Dr. Eileen Pepler, The Pepler Group &
Simone Atungo, Director, Community Development & Integration, Mount Sinai Hospital
With a diverse population, Mount Sinai treats a high number of patients experiencing complications related to delivery. To improve patient care, in particular amongst vulnerable communities, SIMUL8 Corporation’s Scenario Generator software was used to simulate the maternity unit with a view to developing prenatal services for uninsured women who have restricted access to services, compared to those who are insured.
Using Scenario Generator, Mount Sinai Hospital was able to model maternity services looking at a number of scenarios surrounding insured vs. uninsured women and the impact of service changes on patient care, bed capacity and cost.
Consequently, many women are not receiving the appropriate level of prenatal care, so essential for the health and well-being of mother and infant. For this group of uninsured women, it is not uncommon for them to first enter the healthcare system via the emergency room towards the end of their term, when health implications tend to be more critical. This not only heightens risk to the mother and child, but also increases the cost of services as this group has a higher rate of C-sections which impacts upon Length of Stay (LOS) in Hospital. In addition there is the increased likelihood of clinical complications in newborns.

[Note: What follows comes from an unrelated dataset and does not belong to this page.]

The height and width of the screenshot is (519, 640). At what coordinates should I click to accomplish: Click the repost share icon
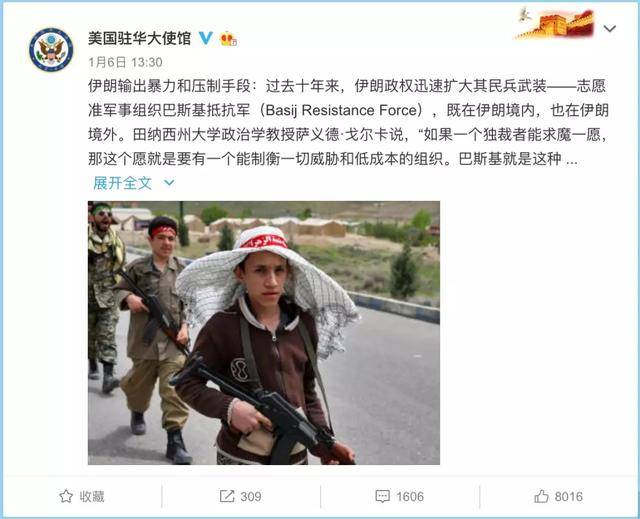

Mount Sinai wanted to develop an early intervention strategy that would monitor the pregnancies of this vulnerable community and recognise any problems at an early stage, rather than waiting until the latter stage of pregnancy when problems would be more advanced. The intention was to start a prenatal clinic for uninsured women and the challenge was to come up with the evidence to support the initiative.

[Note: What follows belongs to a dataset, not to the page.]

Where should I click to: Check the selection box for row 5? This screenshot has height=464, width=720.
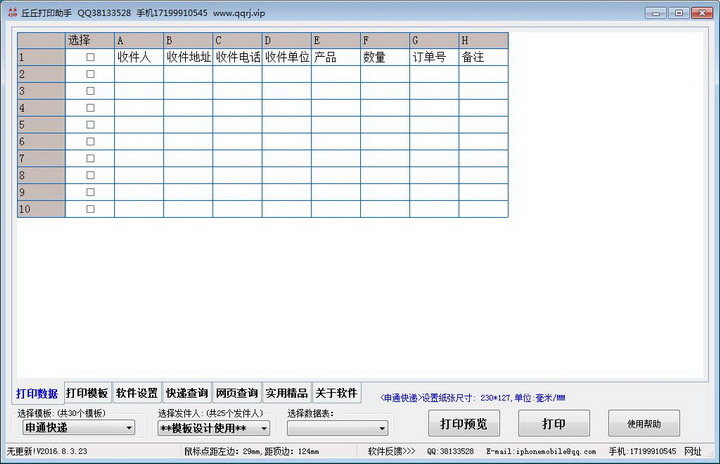(x=90, y=125)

Fig. 1: Table showing age-banded population & fertility rates
Fig. 2: Graph showing insured vs. uninsured women
Using the simulation, Mount Sinai Hospital ran a number of scenarios looking at insured vs. uninsured patients to see the impact on bed utilization and costs. By simulating this, they were able to determine the number of beds they would need to plan for in order to ensure availability when patients needed them.
Using population data from the Toronto Central Local Health Integration Network (LHIN), Mount Sinai Hospital used female age-banded population and fertility rates to calculate expected conceptions.
From the birth rate, Mount Sinai Hospital could then calculate the percentage of births expected to attend the hospital within the insured group (41.85%), and those births from the uninsured group (0.35%). This data was then entered into the simulation modeling the pathway of women through the maternity unit. Population projections showed the likely increase of births over the next 5 years – from 6500 to 6855.
Fig. 3: Mount Sinai Hospital patient pathway model
Fig. 4: Patient pathway model (cont.d)
Using accurate data from Toronto Central LHIN, the simulation provided evidence-based results that helped shape decision making by senior staff on the need for the service. By running various scenarios to understand what the implications of changes would be, Mount Sinai could test the benefits of introducing the service on patients’ wellbeing, along with longer-term cost reductions.
Following completion of the project, Mount Sinai Hospital has attracted partners who are interested in working with them to implement the new service. In addition, the hospital has been able to attract a private donor interested to support Mount Sinai by providing funds and resources to start up a pre-natal clinic for uninsured, pregnant women.